Over the past few months, I’ve spent a lot of my personal project time on web scraping. This was core to the first step of the asylum data project that I wrote about recently, and I’ve also been scraping audience reviews of shows at the Edinburgh Fringe Festival - hopefully my next post will look at sentiment analysis and other considerations of which shows actually get reviewed.
Other than that, I’ve had the opportunity to attend a couple of useful meetups and undertake some training courses, so I’ll use this space to summarise those this time.
NLP and efficient data storage
I’m about halfway through the Natural Language Processing (NLP) course recently released by fast.ai. Rachel Thomas is a very clear instructor and I’m finding it engaging and easy to follow along - something which can be a problem with online courses! This is especially true because it uses Python, which is newer to me than R, but I’m finding this a good way to get familiar with some Pythonic ways of working because there is a lot of visible code.
The thing I particularly thought would be nice to highlight here isn’t specific to NLP, but a more generalisable lesson on using and creating efficient data storage formats. Sparse data, where a lot of the values would be 0 or empty, can end up taking a lot of space while representing fairly limited information. This is often relevant when working with language, because there are so many possible words, but each individual sentence / paragraph / chapter / post / review / article will only use a tiny proportion of those.
The course introduced me to some alternative ways of storing sparse data. You can see the part in the relevant lessen here, but I’ll summarise a couple of key ones below.
Remember that in Python, counting starts at 0, so your first value, row or column will be 0 rather than 1.

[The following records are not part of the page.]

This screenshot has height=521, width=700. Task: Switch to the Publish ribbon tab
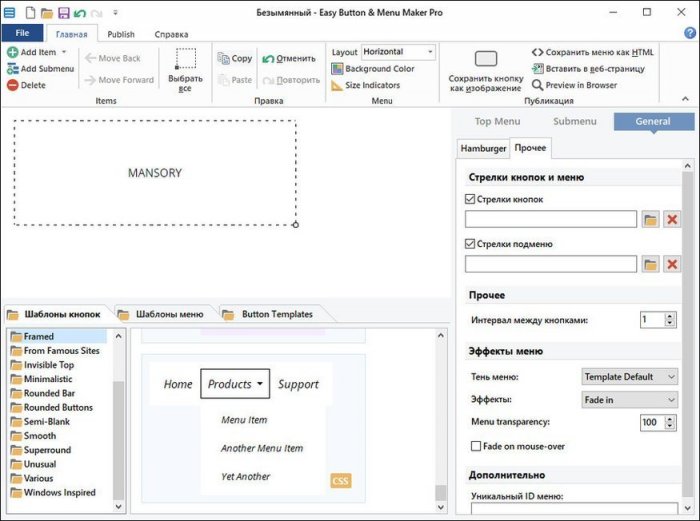(x=121, y=34)
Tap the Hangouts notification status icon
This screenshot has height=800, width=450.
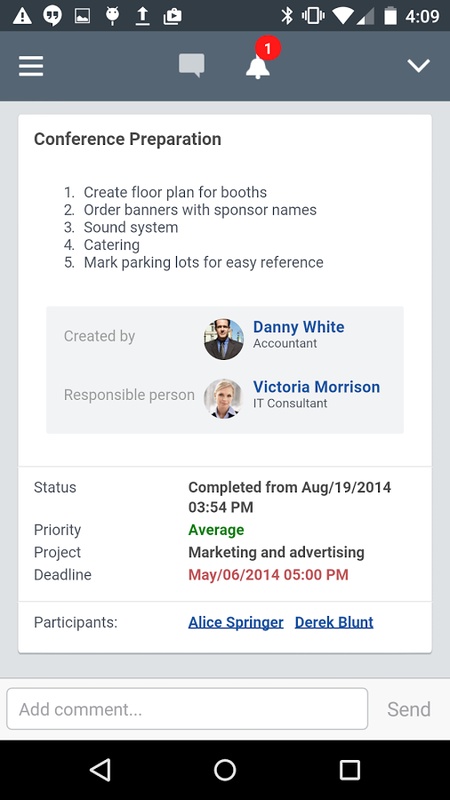coord(52,16)
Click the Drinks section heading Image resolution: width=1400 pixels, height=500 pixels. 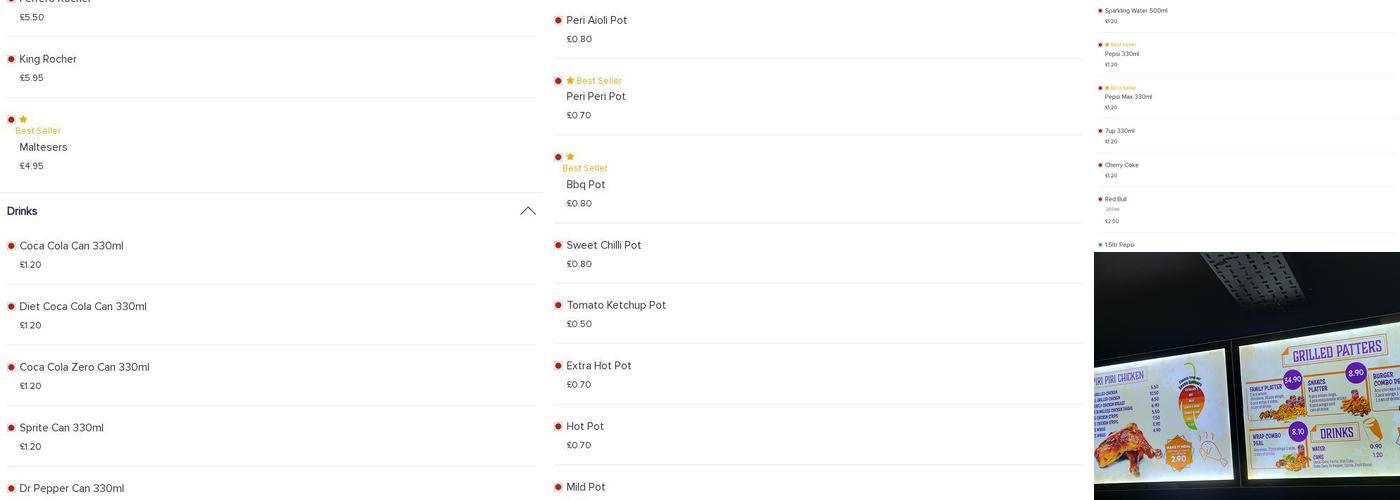click(22, 211)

Here’s a sparse matrix as an example to refer to with these different approaches:
Coordinate-wise
The matrix is stored in three arrays:
- The value of the non-zero elements
- The row index of the non-zero elements
- The column index of the non-zero elements
Looking at our sparse matrix, the first value (2) is in the first row (0) and first column (0), so those are the values that would be stored at the first index in each relevant array. The second value (7) is in the first row (0) as well, but the fourth column (3), so we store those numbers in the second index. You see how we skipped over having to store any numbers for the two empty cells between those two values? So on the one hand, you have to store three values to access each individual value, but you still save space overall because there are so many cells you don’t need to store. And like the name suggests, it’s basically like coordinates: you know the row and column, and marry them together to get the exact position.
Compressed Sparse Row
The matrix is stored in three arrays:
- The value of the non-zero elements
- The row index range of the non-zero elements, or row pointer
- The column index of the non-zero elements
As you can see, this looks pretty similar, but the one change is how we identify rows. In this array, rather than telling us what the row index is of a particular value, it logs when the row index increases. This can look a bit more confusing, because the row index pointer of a given index within the arrays won’t directly relate to the value and column index at the same index in their arrays. However, it saves more space than the coordinate-wise approach.

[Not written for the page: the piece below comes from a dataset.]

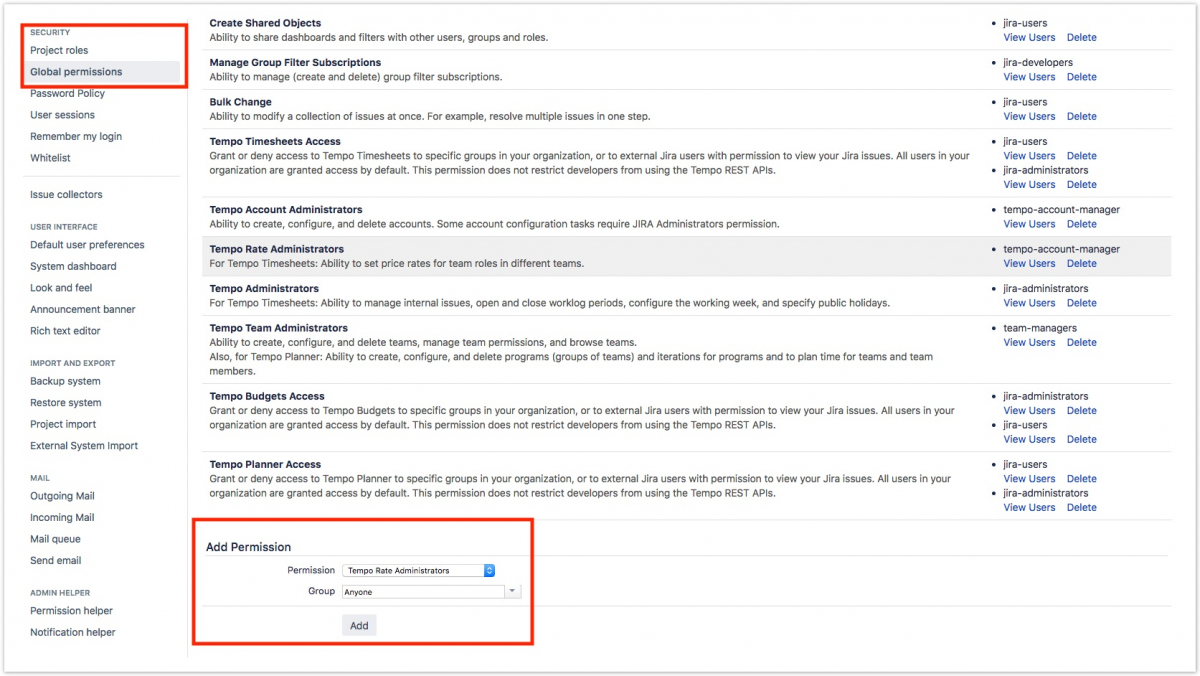
Task: View Users for Tempo Rate Administrators
Action: (1029, 263)
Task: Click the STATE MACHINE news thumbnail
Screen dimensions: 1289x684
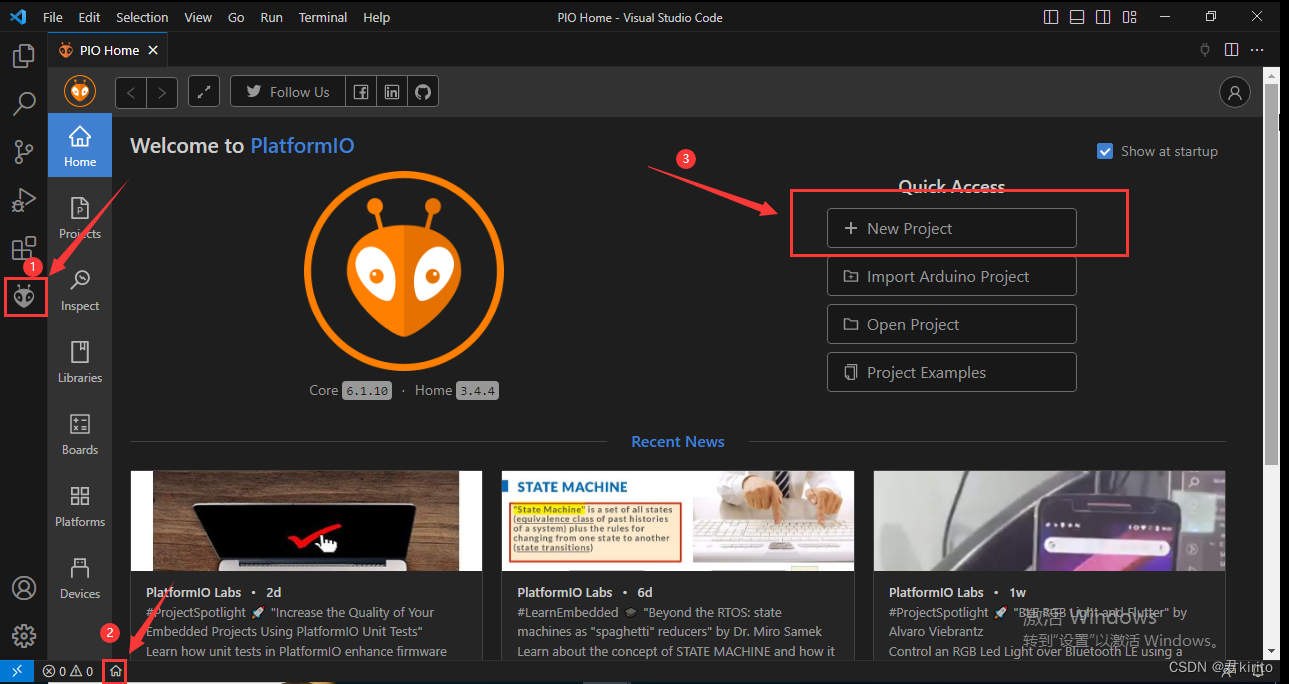Action: click(x=677, y=520)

To give more of an example, looking at the sparse matrix, again the first value is 2 and the first column is 0, and the second for each of those is 7 and 3. Meanwhile, the row pointer is doing its own thing. It notes that the first value in the first row is the first value of the matrix, so it still has 0 in the first space of its array. However, for the next row pointer value, move down to the next row. The first value in the second row is the third value of the matrix overall, so the row pointer value is 2 to indicate this (remembering that in Python, 2 means the third value as we are counting 0 as the first value). This means there is only a row point value once per row, so five times in our example - there isn’t a value for every non-empty value.

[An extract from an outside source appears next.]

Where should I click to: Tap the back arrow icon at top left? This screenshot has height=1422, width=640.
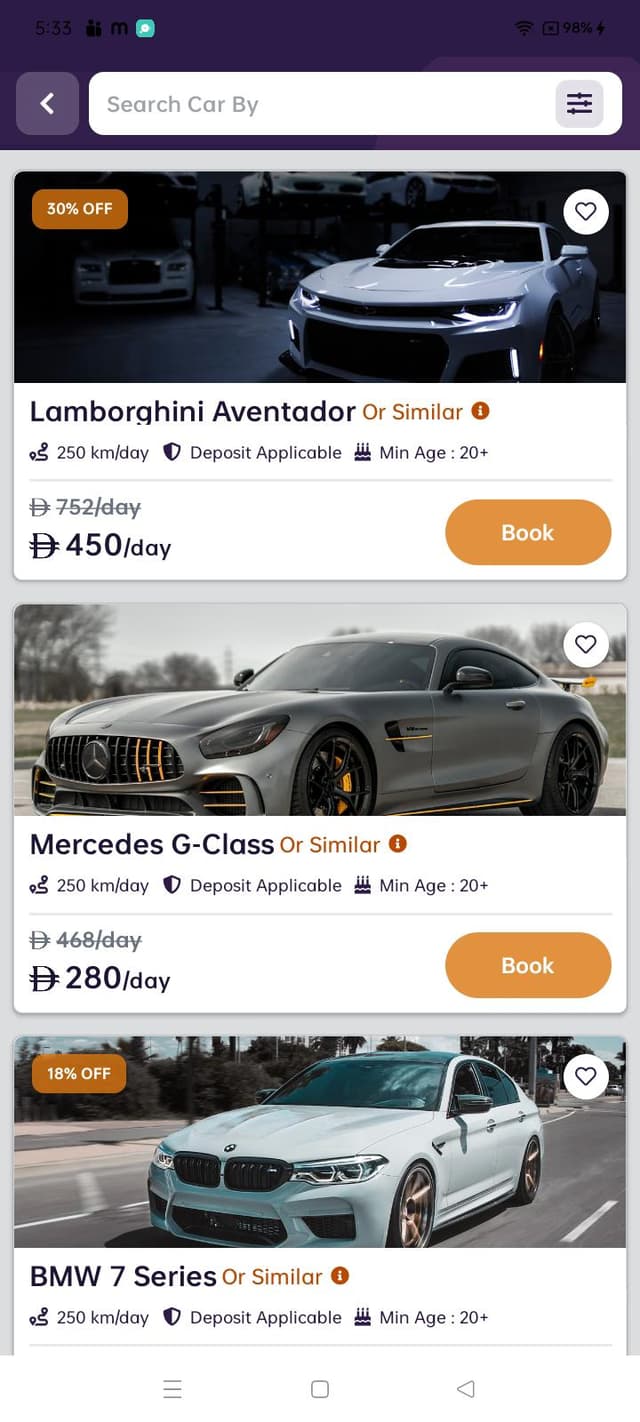[x=47, y=103]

In this format, it is easy to pull out an individual row of data, but not an individual column without a bit more work. There is, however, also the option of doing this the other way round, with a column pointer, which is a format called Compressed Sparse Column.
Chatbots
In July, I went to a workshop to build a chatbot, using RASA in Python. This was an interesting insight into chatbots. I think what we were doing was fairly early level stuff, but it was a lot more structured and rule-based than I had realised. Part of it involved essentially writing a likely flow of questions/events, so trying to anticipate what people interacting would ask, and working out how to deal with issues where the chatbot didn’t get an answer it understood. This meant the chatbot was very practical rather than conversational - better with a few clear goals than being overly discursive.
Then, by feeding in several examples of the types of responses they might expect from humans, it learnt to assess responses (from whether they were accurately giving an email address, to whether their tone was happy or angry), which would then allow it to progress through its flowchart of options to respond.
An important element was providing the chatbot with a number of different responses to the same human input, to avoid it sounding too scripted and, er, robotic.
This was definitely a useful introduction, but I’m guessing there’s a lot more to learn.
Pandas
Marc Garcia, one of the core developers of pandas, ran a super interesting and well-explained session on the popular Python library. I’ve used pandas before, but in a fairly self-taught, fingers-crossed kind of way, so a big benefit here was confirming that I was actually pretty on top of things.
Looking back, I’m surprised by how much of that uses Python! One of my current goals is to become more comfortable using Python, so I’m pleased to see that, although at the moment I’m still loving R.